DEL REY OAKS (AP) — The Safeway supermarket chain is defending its decision to suspend a meat clerk at one of its Monterey County stores after he struck a man who had been kicking his pregnant girlfriend.
The Monterey Herald reports that customers angered by Safeway's actions on Sunday picketed the store in Del Rey Oaks where employee Ryan Young stepped between the couple on April 21.
"Ryan is a hero," Jennie Tezak of Monterey, who learned about Young's suspension on Facebook, told the Herald. "Domestic violence is uncalled for, deplorable. What Ryan did was heroic. Is Safeway really safe? Not without Ryan Young."
Some of the picketers said they were boycotting the store, even though it meant they had to drive a longer distance to get groceries.
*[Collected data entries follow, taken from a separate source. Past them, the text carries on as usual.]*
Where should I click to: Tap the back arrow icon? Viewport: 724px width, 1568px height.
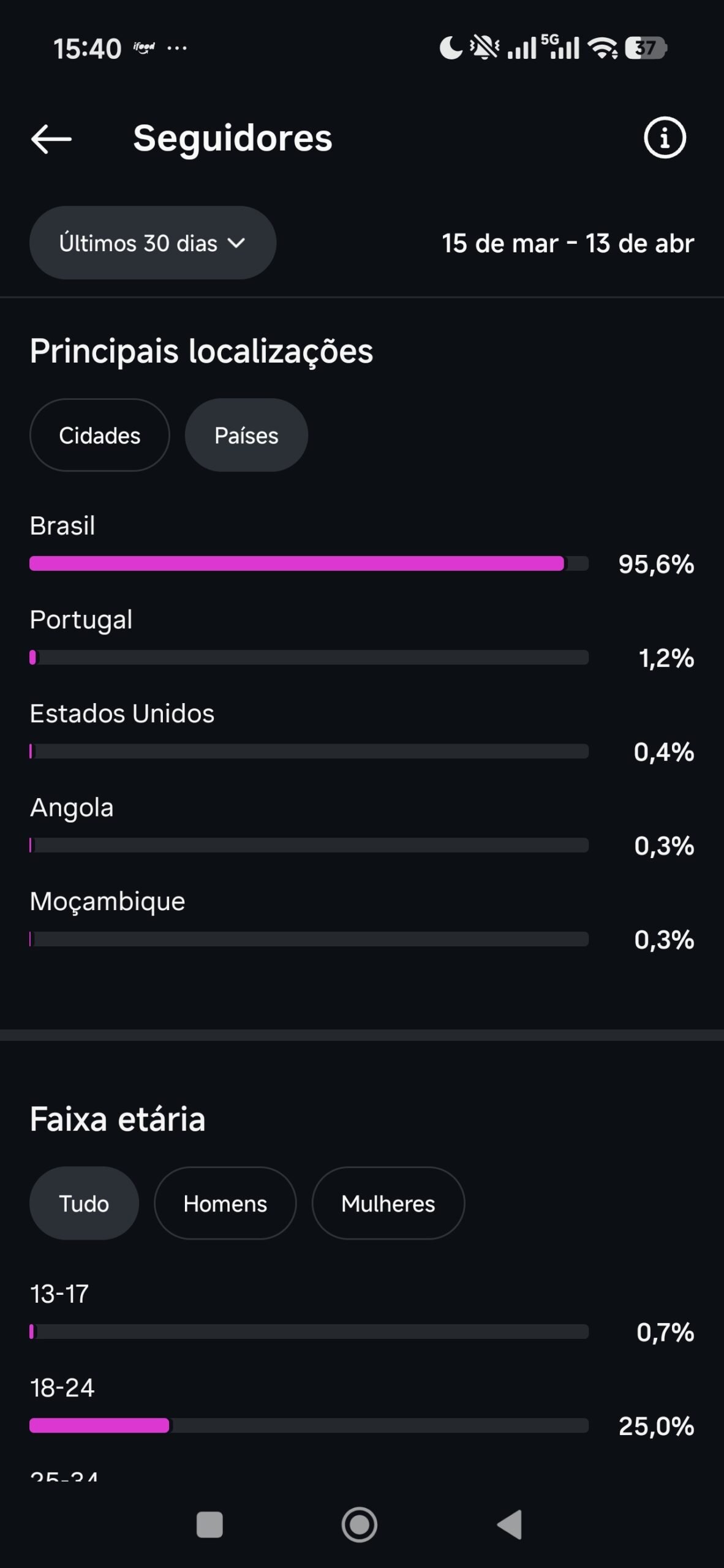tap(51, 138)
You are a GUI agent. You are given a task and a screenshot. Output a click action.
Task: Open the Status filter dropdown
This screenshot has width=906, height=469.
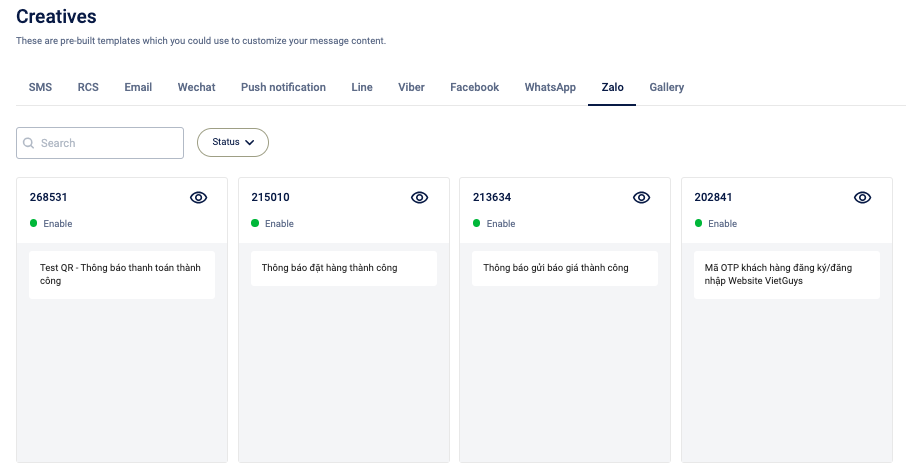point(233,142)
Safeway spokeswoman Teena Massingill said Young was not suspended without pay for coming to the woman's aid, but for other unspecific actions during the confrontation that were caught on a store surveillance video. The company is reviewing the footage as part of an investigation that Massingill called "a standard feature of our process following an incident such as this."
"We've heard from a lot of customers who don't feel Mr. Young should have been suspended," Massingill said. "We understand this reaction. We agree that Mr. Young is to be commended for choosing to intervene."
But she told the Herald that the video footage "appears to reveal actions we cannot condone."
The union that represents Safeway workers in Northern California, United Food and Commercial Workers Local 5, has filed a grievance on Young's behalf that seeks to get him back on the job with back pay, spokesman Mike Henneberry said.
Henneberry said he assumes the company is relying on its zero-tolerance policy regarding workplace violence to justify Young's suspension, an interpretation with which the union disagrees.
"How can you acknowledge that he did the right thing yet he is suspended? That makes zero sense," Henneberry said.
The Del Rey Oaks Police Department and its chief arrested the man Young confronted and have praised Young for defending the woman. The man, Quyen Van Tran, was sentenced to three years' probation and ordered to attend a 52-week domestic violence class after he pleaded no contest to misdemeanor battery on Friday, according to the Herald.
Young, who is married and whose wife is pregnant, said the month-long suspension has been a hardship and that he has not been told how much longer it will last.
"I saw someone in danger, and I just reacted to the situation," he told the Herald.